Muskies? In New Jersey? You bet! Thanks to the efforts of Muskies Inc. NJ, a non-profit conservation organization and the New Jersey Division of Fish and Game, quality muskie fishing can be found in many Garden State waters. More muskies are being caught today than ever before.
One of NJ's premier muskie fisheries can be found on the Delaware River from the Delaware Water Gap north to the State line at Port Jervis, New York. Public boat launch facilities, maintained by the National Park Service, are located at the "Gap", Smithfield Beach, Bushkill, Dingman's Ferry, and within the boundaries of the Delaware Water Gap National Recreation Area. This extensive area of Federally owned land offers access for shore-bound anglers as well.
This section of the river is composed of long slow pools interconnected by shallow riffles and rapids. Some stretches contain deep holes, gravel bars, weedbeds, islands, and tributary stream. Good fishing locations are straightforward and fairly easy to locate. Slack water areas are the key. Look for them on the downstream side of islands, below shoals and particularly downstream of rocky points and bars which deflect current flow. Eddies are also formed below inside river bends and alongside riffs. The junction of feeder streams will also hold muskies. man made structures such as bridge abutments and wing dams can also hold muskies. If any of these areas contain downed timber, they are particularly attractive to fish. As the water warms, emerging weedbeds will also be prime fishing areas.
Without a doubt, the elusive muskellunge is the king of freshwater predators and the ultimate trophy. They can grow to massive proportions and will eat anything they can get their razor sharp teeth into. Muskies have been caught in the Delaware River in excess of fifty inches in length and weighing over forty pounds! The current New Jersey State record weighed in at a whopping 42 lbs., 13 ounces.
Muskie fishing generally starts in the late spring when the water temperature reaches the mid-60 degree range. The warming water increases the muskie's metabolic activity and has them on the lookout for their favorite prey. Chubs, suckers, carp, and eels are all part of the muskie's diet.
Some specialized tackle is needed to pursue muskies. Most muskie fishermen choose a medium-heavy casting rod with a level wind reel. Spool up with thirty-pound test, low-stretch line and you will be ready to go. Don't forget to use a high quality steel leader to protect your line from a muskie's razor sharp teeth!
This is the time to break out the largest lures in your tackle box. Crank baits, surface lures, and spinners are all good choices, but a special muskie lure called a "jerkbait" is probably the best type of lure to use. These are available in many bait shops and tackle stores along the river.
There are a few guides who specialize in muskie fishing on the Delaware River. Their knowledge of the river, its habitats, and the techniques used to catch muskies will vastly increase your chance of catching one of these elusive giants. If you are considering a guide, be sure he is licensed and has a reputations for being a good instructor as well as being able to put you on the fish.
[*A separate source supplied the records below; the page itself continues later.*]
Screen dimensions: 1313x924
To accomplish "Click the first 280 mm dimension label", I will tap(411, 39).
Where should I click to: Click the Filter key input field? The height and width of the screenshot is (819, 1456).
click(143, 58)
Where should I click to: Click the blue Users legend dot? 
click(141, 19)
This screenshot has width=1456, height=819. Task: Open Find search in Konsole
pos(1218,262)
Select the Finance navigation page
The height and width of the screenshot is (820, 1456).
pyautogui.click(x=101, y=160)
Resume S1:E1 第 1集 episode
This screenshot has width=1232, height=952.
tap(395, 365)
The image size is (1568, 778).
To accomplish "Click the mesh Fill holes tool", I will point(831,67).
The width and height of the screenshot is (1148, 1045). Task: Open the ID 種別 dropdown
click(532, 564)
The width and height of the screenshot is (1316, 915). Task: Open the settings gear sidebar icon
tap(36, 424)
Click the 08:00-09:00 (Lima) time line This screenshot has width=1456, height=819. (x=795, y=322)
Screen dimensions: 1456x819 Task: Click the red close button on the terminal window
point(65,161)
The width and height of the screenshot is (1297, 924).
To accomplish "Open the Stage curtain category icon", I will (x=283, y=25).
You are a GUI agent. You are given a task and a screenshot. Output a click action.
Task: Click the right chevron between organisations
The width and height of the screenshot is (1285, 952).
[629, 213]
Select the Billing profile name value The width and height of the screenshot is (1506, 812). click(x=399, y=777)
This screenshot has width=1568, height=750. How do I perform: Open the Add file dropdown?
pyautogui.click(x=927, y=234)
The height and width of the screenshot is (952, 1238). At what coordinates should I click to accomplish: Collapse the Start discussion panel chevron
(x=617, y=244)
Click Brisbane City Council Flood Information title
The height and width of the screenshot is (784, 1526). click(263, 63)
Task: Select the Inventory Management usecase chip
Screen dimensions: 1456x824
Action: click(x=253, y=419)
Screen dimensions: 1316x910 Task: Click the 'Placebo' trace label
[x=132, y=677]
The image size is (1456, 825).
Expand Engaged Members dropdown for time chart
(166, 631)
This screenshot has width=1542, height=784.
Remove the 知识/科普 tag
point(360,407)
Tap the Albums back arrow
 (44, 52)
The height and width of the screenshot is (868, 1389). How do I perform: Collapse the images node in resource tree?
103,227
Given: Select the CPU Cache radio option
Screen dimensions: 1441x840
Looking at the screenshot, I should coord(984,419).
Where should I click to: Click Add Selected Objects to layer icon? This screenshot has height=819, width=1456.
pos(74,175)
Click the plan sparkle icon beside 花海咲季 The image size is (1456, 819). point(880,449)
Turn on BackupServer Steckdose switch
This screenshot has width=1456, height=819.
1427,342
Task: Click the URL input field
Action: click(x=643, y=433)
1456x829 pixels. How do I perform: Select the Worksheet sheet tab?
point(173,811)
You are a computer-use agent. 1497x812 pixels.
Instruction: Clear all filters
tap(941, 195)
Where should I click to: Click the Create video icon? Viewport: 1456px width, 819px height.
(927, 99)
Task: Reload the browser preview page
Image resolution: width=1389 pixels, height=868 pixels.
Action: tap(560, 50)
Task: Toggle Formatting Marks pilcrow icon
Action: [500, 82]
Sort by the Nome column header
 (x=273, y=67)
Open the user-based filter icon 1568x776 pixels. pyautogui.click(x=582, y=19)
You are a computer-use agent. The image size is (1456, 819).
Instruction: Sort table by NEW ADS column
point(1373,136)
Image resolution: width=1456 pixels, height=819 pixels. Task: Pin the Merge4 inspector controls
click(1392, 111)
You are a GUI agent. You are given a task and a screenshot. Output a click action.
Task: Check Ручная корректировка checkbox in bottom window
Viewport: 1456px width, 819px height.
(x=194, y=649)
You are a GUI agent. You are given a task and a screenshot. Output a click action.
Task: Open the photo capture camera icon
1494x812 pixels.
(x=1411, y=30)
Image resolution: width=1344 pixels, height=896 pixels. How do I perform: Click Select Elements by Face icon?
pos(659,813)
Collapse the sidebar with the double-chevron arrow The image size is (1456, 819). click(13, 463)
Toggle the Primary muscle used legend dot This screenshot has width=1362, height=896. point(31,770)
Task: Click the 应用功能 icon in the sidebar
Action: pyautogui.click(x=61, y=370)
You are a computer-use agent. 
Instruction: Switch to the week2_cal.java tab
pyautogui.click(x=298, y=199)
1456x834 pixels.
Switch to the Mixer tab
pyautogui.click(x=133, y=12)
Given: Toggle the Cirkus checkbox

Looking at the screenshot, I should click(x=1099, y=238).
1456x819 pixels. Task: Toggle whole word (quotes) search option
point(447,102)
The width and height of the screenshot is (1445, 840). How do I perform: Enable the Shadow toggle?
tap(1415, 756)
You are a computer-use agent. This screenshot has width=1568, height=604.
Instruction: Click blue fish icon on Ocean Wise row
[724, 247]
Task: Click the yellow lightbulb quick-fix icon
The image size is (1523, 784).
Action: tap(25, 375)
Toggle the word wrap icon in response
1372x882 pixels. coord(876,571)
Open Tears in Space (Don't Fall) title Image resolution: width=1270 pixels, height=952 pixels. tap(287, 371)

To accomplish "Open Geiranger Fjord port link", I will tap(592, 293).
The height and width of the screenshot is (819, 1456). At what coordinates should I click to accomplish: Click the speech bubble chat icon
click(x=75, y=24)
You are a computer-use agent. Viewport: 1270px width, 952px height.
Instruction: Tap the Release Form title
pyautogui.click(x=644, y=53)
There is a strong catch-and-release ethic among the muskie fishing fraternity. This has greatly increased the opportunity for everyone to experience the thrill of seeing a muskie engulf your lure at boatside. Forty-five inches of muskie hitting on twelve inches of line is something no angler can ever forget. A photograph or a graphite replica makes an excellent trophy and remembrance of your fish. So remember: "Let 'em go and let 'em grow!"